» Exercise details: Beginning with the line that mentions "[ls home] (122, 116)", reproduce every line through the last line of the entries, exactly, and only those.

(Stored data entries)
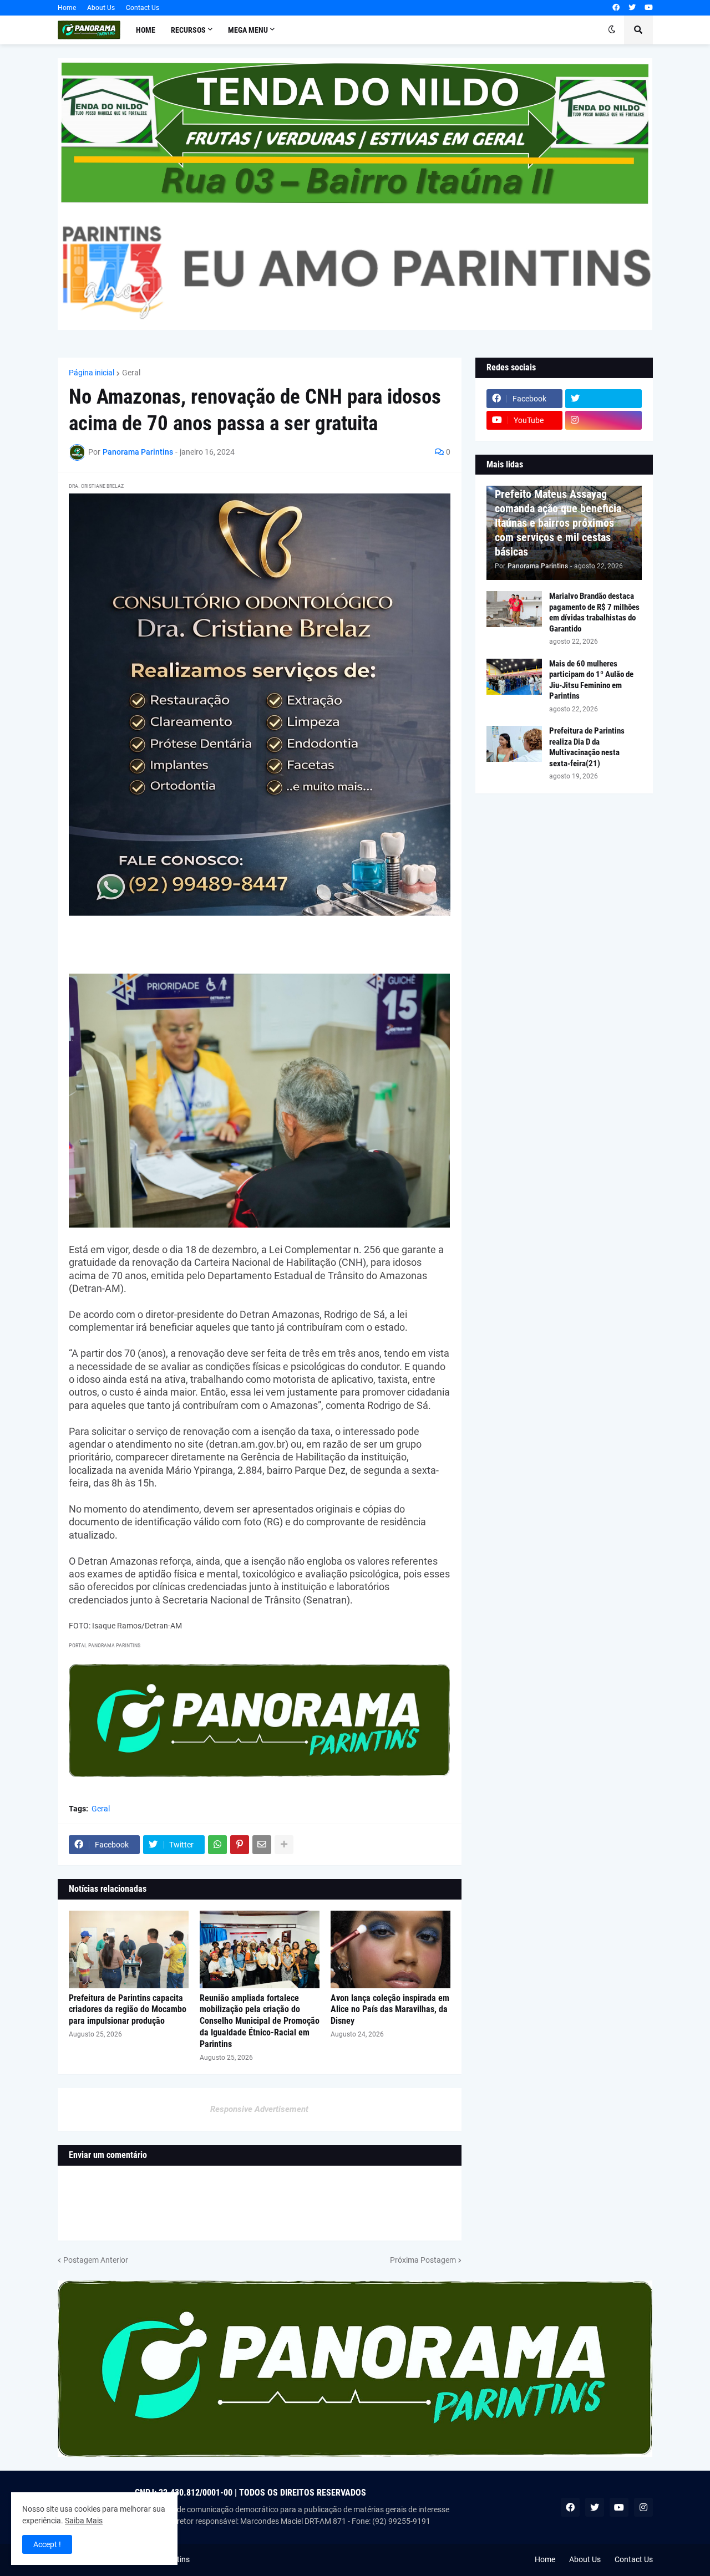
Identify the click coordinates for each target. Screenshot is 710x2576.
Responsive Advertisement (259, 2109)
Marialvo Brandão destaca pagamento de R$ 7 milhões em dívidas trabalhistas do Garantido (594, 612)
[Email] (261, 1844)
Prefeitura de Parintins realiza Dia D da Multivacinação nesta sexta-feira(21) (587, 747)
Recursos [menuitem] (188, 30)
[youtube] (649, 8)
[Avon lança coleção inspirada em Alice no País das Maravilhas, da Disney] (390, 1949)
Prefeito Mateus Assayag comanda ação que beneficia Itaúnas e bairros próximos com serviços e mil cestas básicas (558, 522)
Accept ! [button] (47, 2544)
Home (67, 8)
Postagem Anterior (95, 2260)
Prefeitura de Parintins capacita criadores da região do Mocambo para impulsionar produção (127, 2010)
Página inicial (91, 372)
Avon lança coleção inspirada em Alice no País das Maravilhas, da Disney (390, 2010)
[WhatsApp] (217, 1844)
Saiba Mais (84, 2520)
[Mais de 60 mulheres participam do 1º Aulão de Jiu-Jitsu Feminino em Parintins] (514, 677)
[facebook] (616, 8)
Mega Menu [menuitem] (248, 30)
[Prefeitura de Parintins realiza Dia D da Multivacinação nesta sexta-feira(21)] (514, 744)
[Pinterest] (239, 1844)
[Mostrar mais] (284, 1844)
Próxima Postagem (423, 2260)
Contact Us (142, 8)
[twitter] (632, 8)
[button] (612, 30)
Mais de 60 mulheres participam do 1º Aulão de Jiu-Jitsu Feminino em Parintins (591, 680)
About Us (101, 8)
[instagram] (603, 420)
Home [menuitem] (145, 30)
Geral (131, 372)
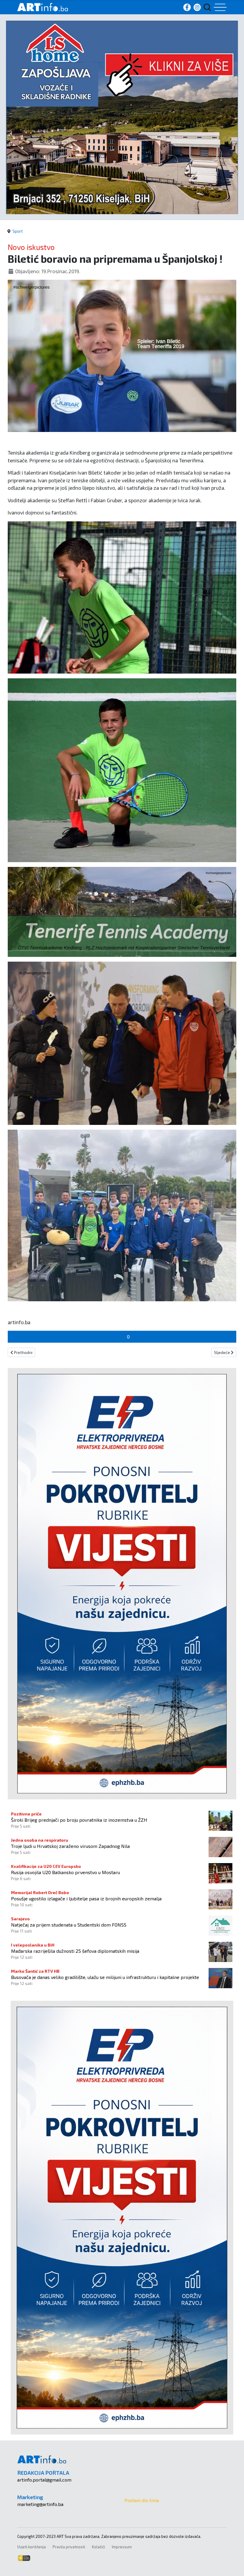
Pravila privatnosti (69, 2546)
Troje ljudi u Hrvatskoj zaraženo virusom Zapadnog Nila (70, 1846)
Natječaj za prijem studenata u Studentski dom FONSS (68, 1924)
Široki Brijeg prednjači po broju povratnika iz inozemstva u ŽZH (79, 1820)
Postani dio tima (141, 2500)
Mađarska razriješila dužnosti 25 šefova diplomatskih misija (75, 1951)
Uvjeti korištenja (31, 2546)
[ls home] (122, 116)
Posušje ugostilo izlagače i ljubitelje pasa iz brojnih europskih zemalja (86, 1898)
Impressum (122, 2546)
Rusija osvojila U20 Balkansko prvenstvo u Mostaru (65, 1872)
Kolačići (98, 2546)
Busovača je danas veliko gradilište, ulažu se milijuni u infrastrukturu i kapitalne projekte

» Task output:
[ls home] (122, 116)
Posušje ugostilo izlagače i ljubitelje pasa iz brojnih europskih zemalja (86, 1898)
Impressum (122, 2546)
Rusija osvojila U20 Balkansko prvenstvo u Mostaru (65, 1872)
Kolačići (98, 2546)
Busovača je danas veliko gradilište, ulažu se milijuni u infrastrukturu i kapitalne projekte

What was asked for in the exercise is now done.